## Problem to solve
Nothing but the lines below, from the first through the line containing "Given: Click the", should be set down, each one exactly and without pictures.

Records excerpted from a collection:
------------

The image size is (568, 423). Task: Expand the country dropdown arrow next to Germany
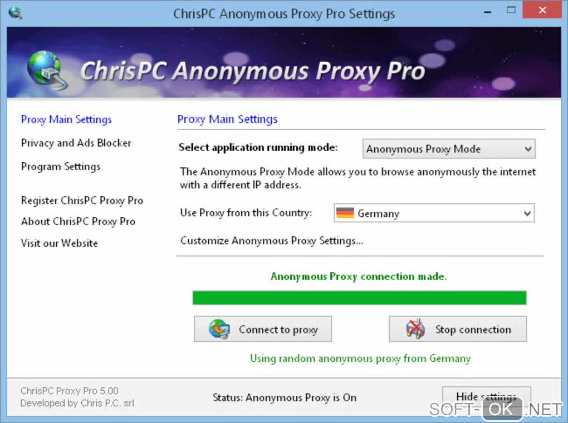[527, 213]
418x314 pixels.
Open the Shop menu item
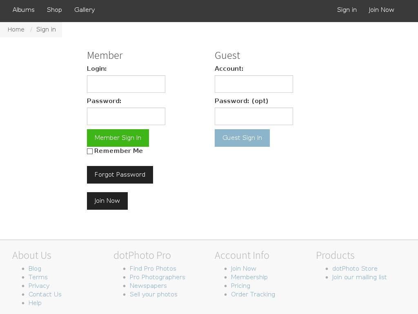[54, 10]
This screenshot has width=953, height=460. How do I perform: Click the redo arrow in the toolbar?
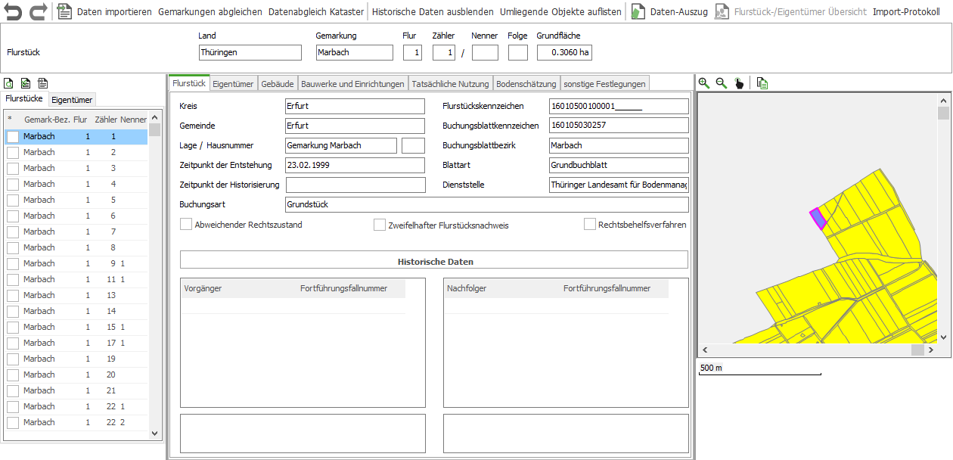click(x=37, y=12)
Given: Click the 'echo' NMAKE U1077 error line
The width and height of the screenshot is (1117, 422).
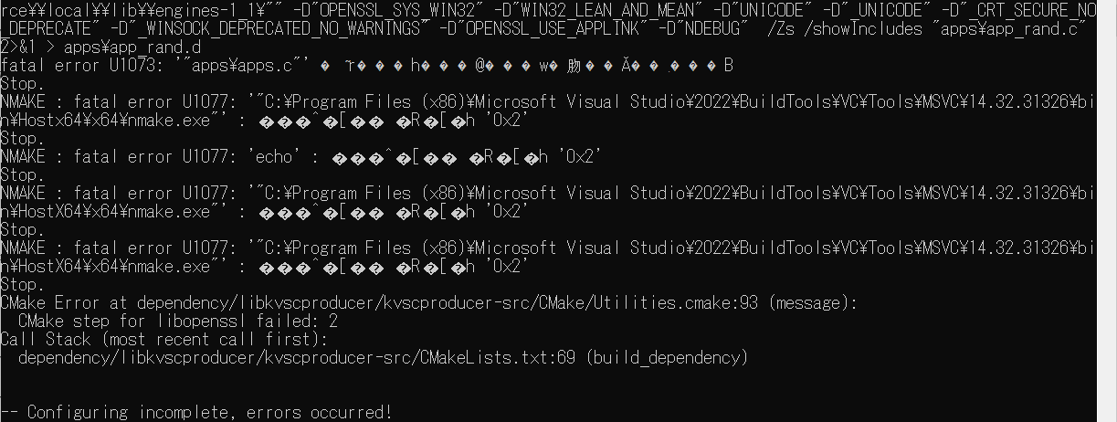Looking at the screenshot, I should pyautogui.click(x=300, y=156).
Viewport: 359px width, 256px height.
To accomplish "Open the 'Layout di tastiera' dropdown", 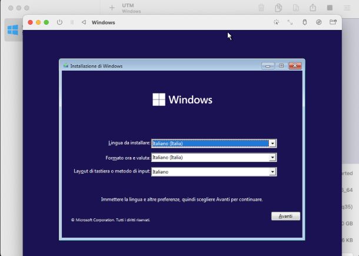I will point(272,172).
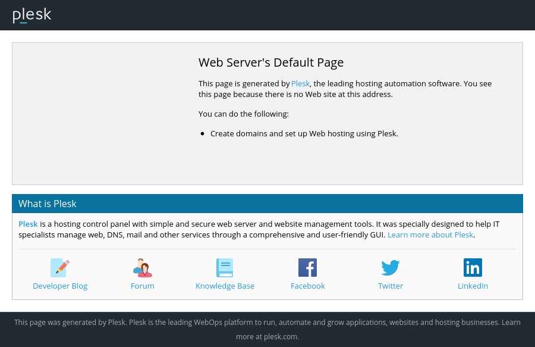This screenshot has width=535, height=347.
Task: Click the Forum people icon
Action: tap(143, 268)
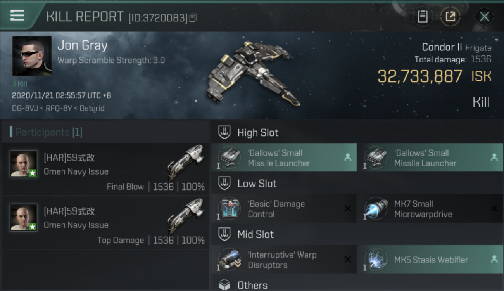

------------

## Output of the task
The image size is (568, 423). Task: Expand the country dropdown arrow next to Germany
[527, 213]
418x314 pixels.
Open the Shop menu item
[54, 10]
This screenshot has width=953, height=460. How do I perform: Click the redo arrow in the toolbar?
click(x=37, y=12)
Given: Click the 'echo' NMAKE U1077 error line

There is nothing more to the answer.